## Problem description
Your output must be the lines below from the line containing "Contact us (64, 1791)" to the line containing "Los Angeles (176, 1860)", both lines included, reproduced exactly and without pictures.

## Data for this exercise
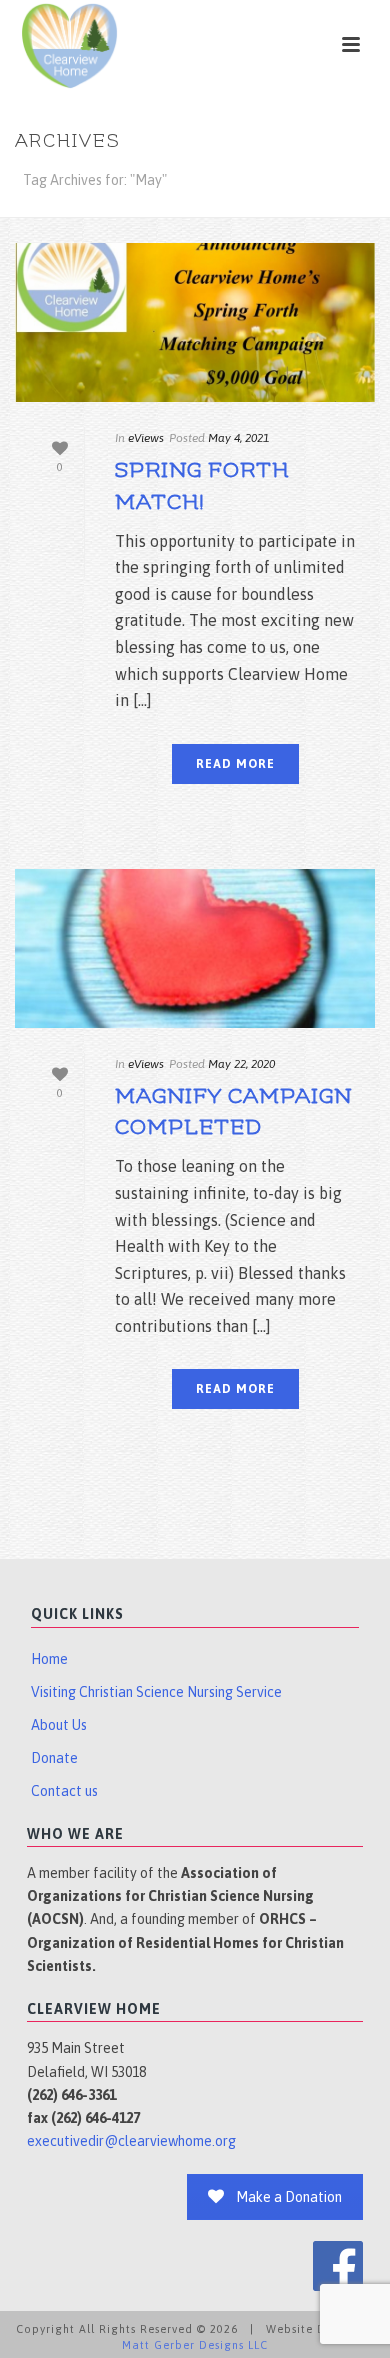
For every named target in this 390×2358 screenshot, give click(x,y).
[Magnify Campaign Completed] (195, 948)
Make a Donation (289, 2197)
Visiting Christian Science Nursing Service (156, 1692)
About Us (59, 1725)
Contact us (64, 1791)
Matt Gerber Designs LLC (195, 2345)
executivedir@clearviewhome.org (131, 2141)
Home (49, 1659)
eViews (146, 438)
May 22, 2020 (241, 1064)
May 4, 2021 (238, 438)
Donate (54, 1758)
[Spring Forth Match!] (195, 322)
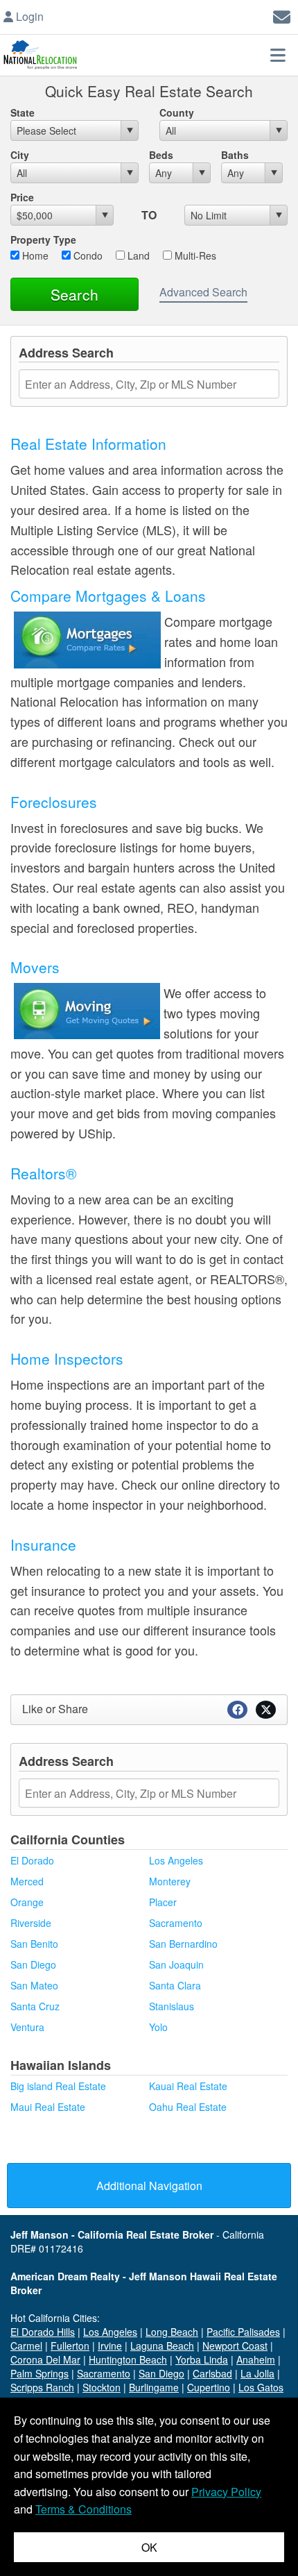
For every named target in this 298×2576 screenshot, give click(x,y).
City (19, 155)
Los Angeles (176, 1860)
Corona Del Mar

## Exercise solution
Contact us (64, 1791)
Matt Gerber Designs LLC (195, 2345)
executivedir@clearviewhome.org (131, 2141)
Home (49, 1659)
eViews (146, 438)
May 22, 2020 (241, 1064)
May 4, 2021 (238, 438)
Donate (54, 1758)
[Spring Forth Match!] (195, 322)
For every named target in this 298×2576 screenshot, give click(x,y).
City (19, 155)
Los Angeles (176, 1860)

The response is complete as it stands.